## Stored data entries:
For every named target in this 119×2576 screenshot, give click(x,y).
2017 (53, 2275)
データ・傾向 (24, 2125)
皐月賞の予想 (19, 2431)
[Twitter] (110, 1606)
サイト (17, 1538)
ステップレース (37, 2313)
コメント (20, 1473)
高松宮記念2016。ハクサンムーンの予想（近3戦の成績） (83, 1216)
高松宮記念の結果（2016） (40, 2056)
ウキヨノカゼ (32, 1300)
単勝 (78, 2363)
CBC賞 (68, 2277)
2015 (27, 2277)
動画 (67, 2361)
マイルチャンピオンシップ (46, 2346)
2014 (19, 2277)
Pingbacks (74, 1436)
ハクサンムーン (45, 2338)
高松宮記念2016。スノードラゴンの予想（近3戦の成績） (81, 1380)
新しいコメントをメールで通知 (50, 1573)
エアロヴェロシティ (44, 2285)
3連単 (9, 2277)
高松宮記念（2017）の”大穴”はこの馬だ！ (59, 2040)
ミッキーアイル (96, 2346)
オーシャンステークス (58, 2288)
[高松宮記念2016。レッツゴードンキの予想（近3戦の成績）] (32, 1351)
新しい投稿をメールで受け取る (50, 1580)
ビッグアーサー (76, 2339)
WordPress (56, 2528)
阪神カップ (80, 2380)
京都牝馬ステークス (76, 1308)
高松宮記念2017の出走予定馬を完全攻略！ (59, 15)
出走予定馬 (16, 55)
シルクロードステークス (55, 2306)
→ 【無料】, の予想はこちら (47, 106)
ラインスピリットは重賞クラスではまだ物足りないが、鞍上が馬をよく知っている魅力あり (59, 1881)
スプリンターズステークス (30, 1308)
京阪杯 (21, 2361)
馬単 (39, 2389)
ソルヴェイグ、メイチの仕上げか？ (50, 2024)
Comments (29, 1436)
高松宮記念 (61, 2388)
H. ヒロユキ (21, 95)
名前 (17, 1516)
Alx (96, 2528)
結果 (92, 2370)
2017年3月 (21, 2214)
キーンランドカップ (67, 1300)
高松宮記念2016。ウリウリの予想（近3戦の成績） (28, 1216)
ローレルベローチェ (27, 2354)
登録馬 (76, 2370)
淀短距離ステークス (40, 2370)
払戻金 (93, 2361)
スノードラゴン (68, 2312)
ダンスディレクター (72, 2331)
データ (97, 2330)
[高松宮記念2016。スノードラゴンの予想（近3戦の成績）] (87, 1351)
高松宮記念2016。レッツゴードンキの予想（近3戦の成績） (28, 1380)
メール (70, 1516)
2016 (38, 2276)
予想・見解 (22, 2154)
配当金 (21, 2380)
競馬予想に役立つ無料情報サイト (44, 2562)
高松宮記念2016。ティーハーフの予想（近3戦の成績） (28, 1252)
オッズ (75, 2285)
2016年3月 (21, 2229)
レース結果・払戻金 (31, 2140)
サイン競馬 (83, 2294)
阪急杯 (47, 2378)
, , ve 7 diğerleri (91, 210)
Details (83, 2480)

## What the exercise asks:
Can you repeat, word for word, every line above from the one containing "[高松宮記念2016。レッツゴードンキの予想（近3戦の成績）] (32, 1351)" down to the one containing "2016年3月 (21, 2229)", including both?

## Written response:
[高松宮記念2016。レッツゴードンキの予想（近3戦の成績）] (32, 1351)
新しい投稿をメールで受け取る (50, 1580)
ビッグアーサー (76, 2339)
WordPress (56, 2528)
阪神カップ (80, 2380)
京都牝馬ステークス (76, 1308)
高松宮記念2017の出走予定馬を完全攻略！ (59, 15)
出走予定馬 (16, 55)
シルクロードステークス (55, 2306)
→ 【無料】, の予想はこちら (47, 106)
ラインスピリットは重賞クラスではまだ物足りないが、鞍上が馬をよく知っている魅力あり (59, 1881)
スプリンターズステークス (30, 1308)
京阪杯 (21, 2361)
馬単 (39, 2389)
ソルヴェイグ、メイチの仕上げか？ (50, 2024)
Comments (29, 1436)
高松宮記念 (61, 2388)
H. ヒロユキ (21, 95)
名前 (17, 1516)
Alx (96, 2528)
結果 (92, 2370)
2017年3月 (21, 2214)
キーンランドカップ (67, 1300)
高松宮記念2016。ウリウリの予想（近3戦の成績） (28, 1216)
ローレルベローチェ (27, 2354)
登録馬 (76, 2370)
淀短距離ステークス (40, 2370)
払戻金 (93, 2361)
スノードラゴン (68, 2312)
ダンスディレクター (72, 2331)
データ (97, 2330)
[高松宮記念2016。スノードラゴンの予想（近3戦の成績）] (87, 1351)
高松宮記念2016。レッツゴードンキの予想（近3戦の成績） (28, 1380)
メール (70, 1516)
2016 (38, 2276)
予想・見解 (22, 2154)
配当金 (21, 2380)
競馬予想に役立つ無料情報サイト (44, 2562)
高松宮記念2016。ティーハーフの予想（近3戦の成績） (28, 1252)
オッズ (75, 2285)
2016年3月 (21, 2229)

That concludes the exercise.